Commenting on reports that Principal Family Court Judge Laurence Ryan has noted an "astounding" increase in Family Court without notice applications, Dr Cooke says there are major problems with the system which have got to be fixed.
Judge Ryan told Radio New Zealand that since the Family Court reforms came into force two years ago there has been a dramatic change in without notice applications. Couples who are disputing custody of children may not have legal representation unless they file a without notice application.
Judge Ryan has said that as at the end of February 2016, 86% of Care of Children Act applications were commencing by way of a without notice application. Before the Family Court changes, the rate was slightly below 50%.
Dr Cooke says a recent report released by the Ministry of Justice, Evaluation of Family Dispute Resolution Service and Mandatory Self-representation, found that most of the parents who were interviewed did not want to represent themselves in the Family Court and found it difficult to do so.
"The Law Society spent much time two years ago pointing to the major problems which would arise from the proposed Family Court reforms. These are now showing and having a terrible impact on people who are in the system.
"However, we can't sit around and just say 'I told you so'. We've all got to be part of the solution. The Family Law Section has said all along that cost savings and process improvements can be made in ways other than depriving vulnerable people of legal representation."
Dr Cooke says the cumulative impact of the Family Court changes has been to create a more complex system with its various rules and tracks, rather than the simplified system which everyone wanted.
"We're one of the few countries in the world which has actually legislated lawyers out of its family courts and processes. And we've ended up with a system which looks more like a map of the London Underground than a clear path to resolution of the disputes and problems families encounter."

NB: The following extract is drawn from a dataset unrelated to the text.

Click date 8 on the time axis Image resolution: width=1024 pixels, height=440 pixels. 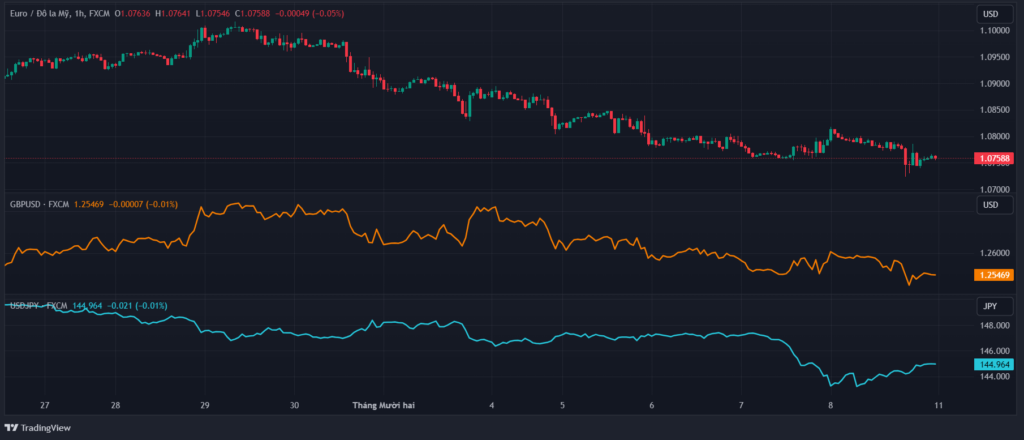pos(830,407)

Keeping counselling and mediation to help parents resolve their disputes is vital, he says.
"However, they can be greatly improved and a strong and effective system put in place. The mediation under the old system was hugely successful.
"Let's put in place legal or administrative mechanisms for ensuring the voices of children are heard in our system. The mediators are expected to get outcomes that are in the welfare and best interests of children, but the out of court system does not define what that is, and there is no direct relationship with the Care of Children Act where the test is found.
"The mandatory forms used need major improvement. They're not fit for purpose at the moment and judges are accepting a mixture of prescribed forms and the old affidavits from lawyers. We agree that prescribed forms are necessary for those who are not legally represented, however lawyers should be able to file in the format used before the reforms.
"It's becoming very clear that New Zealanders need some guaranteed degree of legal representation in our Family Courts. This can be achieved by a forward-looking approach and collaboration across all the parties involved, all driven by a commitment to ensuring access to justice."